#### [WORK TO COMPLETE]
Put every line of the records below into a Markdown table with the columns Row and Line, numbering the rows and leaving out blank lines.

#### [RECORDS TO PROCESS]
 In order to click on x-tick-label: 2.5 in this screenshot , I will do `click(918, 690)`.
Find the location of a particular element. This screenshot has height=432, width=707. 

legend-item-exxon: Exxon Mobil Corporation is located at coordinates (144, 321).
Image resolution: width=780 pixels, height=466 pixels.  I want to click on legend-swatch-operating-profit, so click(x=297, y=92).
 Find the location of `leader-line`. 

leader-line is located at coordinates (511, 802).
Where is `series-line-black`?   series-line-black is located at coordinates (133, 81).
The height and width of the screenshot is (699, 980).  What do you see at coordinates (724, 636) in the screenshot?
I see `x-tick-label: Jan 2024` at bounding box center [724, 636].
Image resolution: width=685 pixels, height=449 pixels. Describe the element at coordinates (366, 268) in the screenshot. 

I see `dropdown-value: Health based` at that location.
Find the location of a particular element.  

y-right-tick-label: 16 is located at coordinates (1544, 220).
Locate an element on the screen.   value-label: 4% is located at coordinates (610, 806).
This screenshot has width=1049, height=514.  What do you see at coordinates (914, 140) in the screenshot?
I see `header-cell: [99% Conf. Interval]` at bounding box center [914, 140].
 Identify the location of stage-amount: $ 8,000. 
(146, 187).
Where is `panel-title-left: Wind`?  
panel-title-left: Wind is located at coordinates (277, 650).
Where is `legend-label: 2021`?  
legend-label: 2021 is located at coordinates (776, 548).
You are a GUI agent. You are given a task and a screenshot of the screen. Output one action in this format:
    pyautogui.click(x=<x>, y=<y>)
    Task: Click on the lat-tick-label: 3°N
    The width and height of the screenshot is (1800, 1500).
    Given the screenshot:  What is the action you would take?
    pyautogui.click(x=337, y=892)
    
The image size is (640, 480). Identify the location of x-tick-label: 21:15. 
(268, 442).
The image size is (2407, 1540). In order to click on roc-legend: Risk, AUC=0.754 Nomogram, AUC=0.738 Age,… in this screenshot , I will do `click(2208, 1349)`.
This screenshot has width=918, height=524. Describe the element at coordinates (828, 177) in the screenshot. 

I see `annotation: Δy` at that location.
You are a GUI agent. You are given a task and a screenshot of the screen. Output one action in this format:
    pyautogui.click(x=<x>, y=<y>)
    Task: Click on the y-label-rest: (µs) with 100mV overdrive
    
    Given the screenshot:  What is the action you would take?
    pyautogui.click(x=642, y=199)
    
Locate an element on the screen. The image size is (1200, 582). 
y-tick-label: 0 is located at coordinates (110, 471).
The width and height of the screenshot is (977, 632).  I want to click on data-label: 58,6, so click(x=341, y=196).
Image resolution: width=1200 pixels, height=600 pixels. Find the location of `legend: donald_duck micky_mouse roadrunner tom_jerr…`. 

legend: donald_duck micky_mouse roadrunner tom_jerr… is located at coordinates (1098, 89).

#### [REPLY]
| Row | Line |
|---|---|
| 1 |  In order to click on x-tick-label: 2.5 in this screenshot , I will do `click(918, 690)`. |
| 2 | Find the location of a particular element. This screenshot has height=432, width=707.  |
| 3 | legend-item-exxon: Exxon Mobil Corporation is located at coordinates (144, 321). |
| 4 | Image resolution: width=780 pixels, height=466 pixels.  I want to click on legend-swatch-operating-profit, so click(x=297, y=92). |
| 5 |  Find the location of `leader-line`.  |
| 6 | leader-line is located at coordinates (511, 802). |
| 7 | Where is `series-line-black`?   series-line-black is located at coordinates (133, 81). |
| 8 | The height and width of the screenshot is (699, 980).  What do you see at coordinates (724, 636) in the screenshot? |
| 9 | I see `x-tick-label: Jan 2024` at bounding box center [724, 636]. |
| 10 | Image resolution: width=685 pixels, height=449 pixels. Describe the element at coordinates (366, 268) in the screenshot.  |
| 11 | I see `dropdown-value: Health based` at that location. |
| 12 | Find the location of a particular element.   |
| 13 | y-right-tick-label: 16 is located at coordinates (1544, 220). |
| 14 | Locate an element on the screen.   value-label: 4% is located at coordinates (610, 806). |
| 15 | This screenshot has width=1049, height=514.  What do you see at coordinates (914, 140) in the screenshot? |
| 16 | I see `header-cell: [99% Conf. Interval]` at bounding box center [914, 140]. |
| 17 |  Identify the location of stage-amount: $ 8,000.  |
| 18 | (146, 187). |
| 19 | Where is `panel-title-left: Wind`?   |
| 20 | panel-title-left: Wind is located at coordinates (277, 650). |
| 21 | Where is `legend-label: 2021`?   |
| 22 | legend-label: 2021 is located at coordinates (776, 548). |
| 23 | You are a GUI agent. You are given a task and a screenshot of the screen. Output one action in this format: |
| 24 |     pyautogui.click(x=<x>, y=<y>) |
| 25 |     Task: Click on the lat-tick-label: 3°N |
| 26 |     The width and height of the screenshot is (1800, 1500). |
| 27 |     Given the screenshot:  What is the action you would take? |
| 28 |     pyautogui.click(x=337, y=892) |
| 29 | The image size is (640, 480). Identify the location of x-tick-label: 21:15.  |
| 30 | (268, 442). |
| 31 | The image size is (2407, 1540). In order to click on roc-legend: Risk, AUC=0.754 Nomogram, AUC=0.738 Age,… in this screenshot , I will do `click(2208, 1349)`. |
| 32 | This screenshot has width=918, height=524. Describe the element at coordinates (828, 177) in the screenshot.  |
| 33 | I see `annotation: Δy` at that location. |
| 34 | You are a GUI agent. You are given a task and a screenshot of the screen. Output one action in this format: |
| 35 |     pyautogui.click(x=<x>, y=<y>) |
| 36 |     Task: Click on the y-label-rest: (µs) with 100mV overdrive |
| 37 |     Given the screenshot:  What is the action you would take? |
| 38 |     pyautogui.click(x=642, y=199) |
| 39 | Locate an element on the screen. The image size is (1200, 582).  |
| 40 | y-tick-label: 0 is located at coordinates (110, 471). |
| 41 | The width and height of the screenshot is (977, 632).  I want to click on data-label: 58,6, so click(x=341, y=196). |
| 42 | Image resolution: width=1200 pixels, height=600 pixels. Find the location of `legend: donald_duck micky_mouse roadrunner tom_jerr…`.  |
| 43 | legend: donald_duck micky_mouse roadrunner tom_jerr… is located at coordinates (1098, 89). |